Kemudian kami masuk ke dunia Serat Centhini—yang disebut-sebut sebagai ensiklopedia Jawa. Kami begitu kagum ketika mengetahui bahwa serat ini bukan hanya cerita perjalanan, tetapi juga memuat ajaran agama, filsafat, etika, hingga pengetahuan tradisional seperti pengobatan dan kuliner. Serat Centhini mengajarkan bahwa hidup itu luas dan menyeluruh, bahwa spiritualitas bisa hadir dalam keseharian, dari doa sampai dapur, dari perjalanan batin hingga ilmu obat. Serat ini membuat kami sadar bahwa warisan budaya kita begitu kaya, menyentuh berbagai aspek kehidupan yang sering kali kita lupakan.
Diskusi berlanjut ke Serat Wulangreh karya Sri Susuhunan Pakubuwana IV yang membahas etika dan sopan santun dalam kehidupan sosial. Kami merenungkan pentingnya unggah-ungguh dan budi pekerti, dua hal yang mulai mengabur di tengah budaya digital dan pergaulan bebas. Kami merasa tersentuh dengan ajaran-ajaran yang mengingatkan agar manusia tidak hanya cerdas otak, tetapi juga luhur sikap dan ucapannya.
Di bagian akhir, kami membahas Serat Tripama karya Mangkunegara IV yang mengangkat keteladanan tokoh wayang seperti Sumantri, Kumbakarna, dan Karna. Ketiganya bukan tokoh sempurna, namun justru dari kekurangan dan pengorbanan mereka, kami belajar tentang keberanian, kesetiaan, dan integritas. Dalam diskusi, kami diajak memikirkan ulang: siapa panutan kita hari ini? Masihkah ada tokoh dengan keteguhan seperti mereka dalam masyarakat modern?
Sesi ini bukan sekadar ruang baca atau seminar budaya. Bagi kami, ini adalah perjalanan spiritual dan intelektual untuk mengenal diri, sejarah, dan masa depan. Kami pulang membawa catatan, tapi yang paling penting: kami pulang membawa kesadaran baru.
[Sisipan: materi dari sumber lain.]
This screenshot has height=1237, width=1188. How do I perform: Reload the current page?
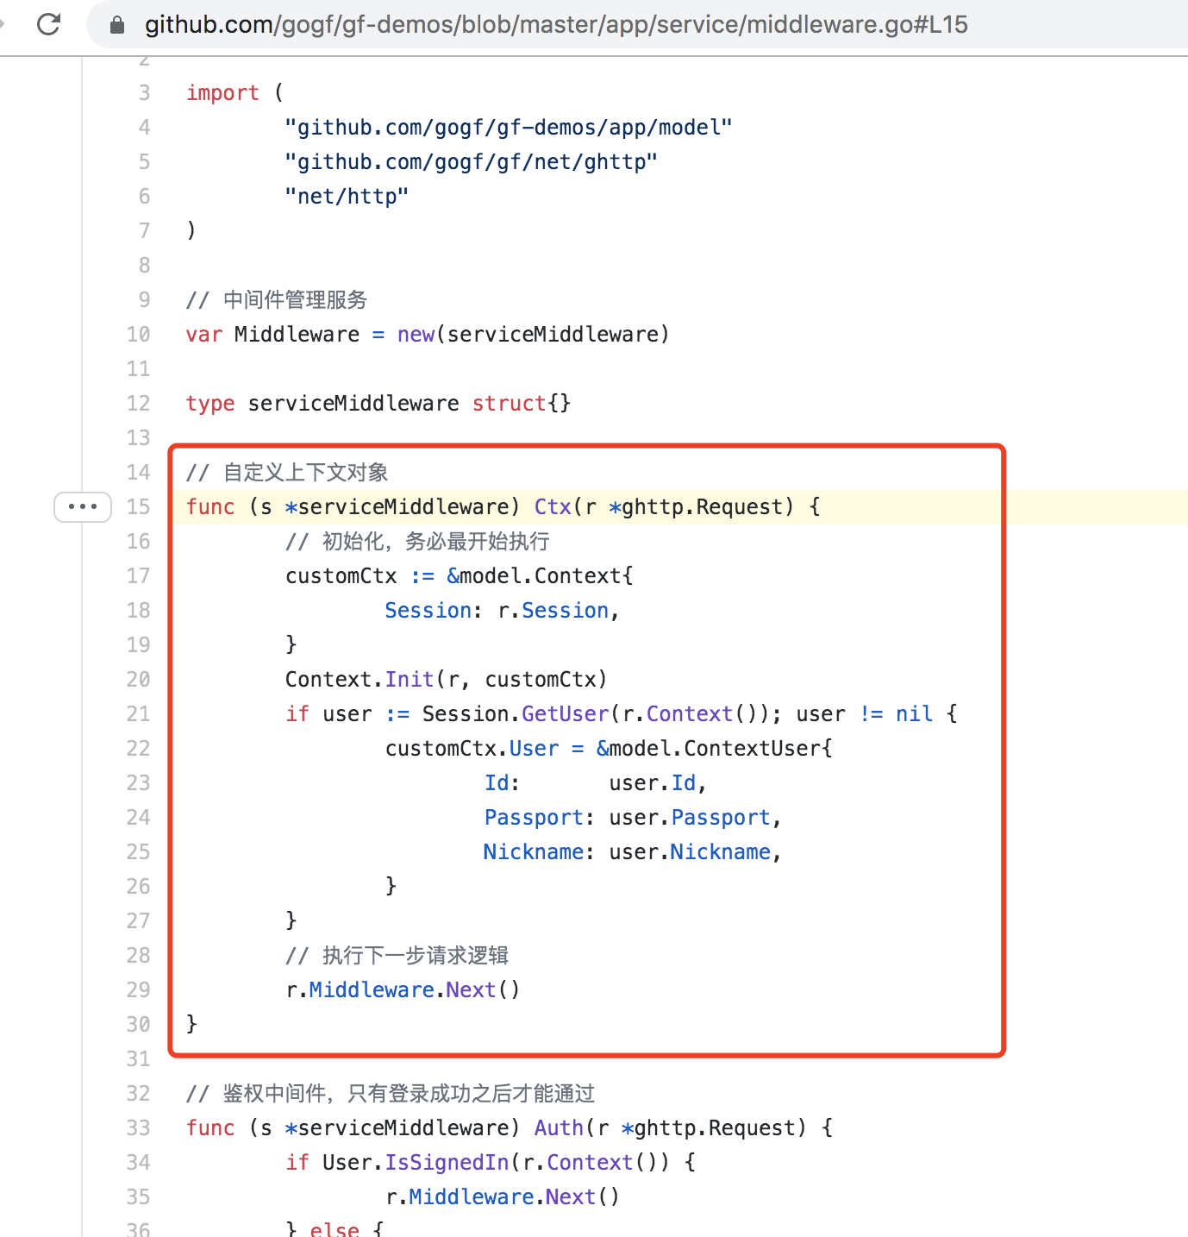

Bahwa menjaga budaya bukan sekadar menghafal sejarah, tapi menghidupkannya dalam sikap dan tindakan. Bahwa menjadi muda bukan alasan untuk tercerabut dari akar.
Kami menyadari, ajaran-ajaran dalam serat itu bisa menjadi penuntun arah hidup, penyejuk di tengah kebisingan zaman, dan jembatan menuju masa depan yang tetap berpijak pada nilai-nilai luhur. Hari itu, di ruangan yang sederhana dan penuh makna, kami belajar satu hal penting: bahwa warisan terbesar dari para leluhur bukanlah bangunan atau jabatan, melainkan nilai-nilai kehidupan yang mengajarkan kita untuk menjadi manusia yang sejati.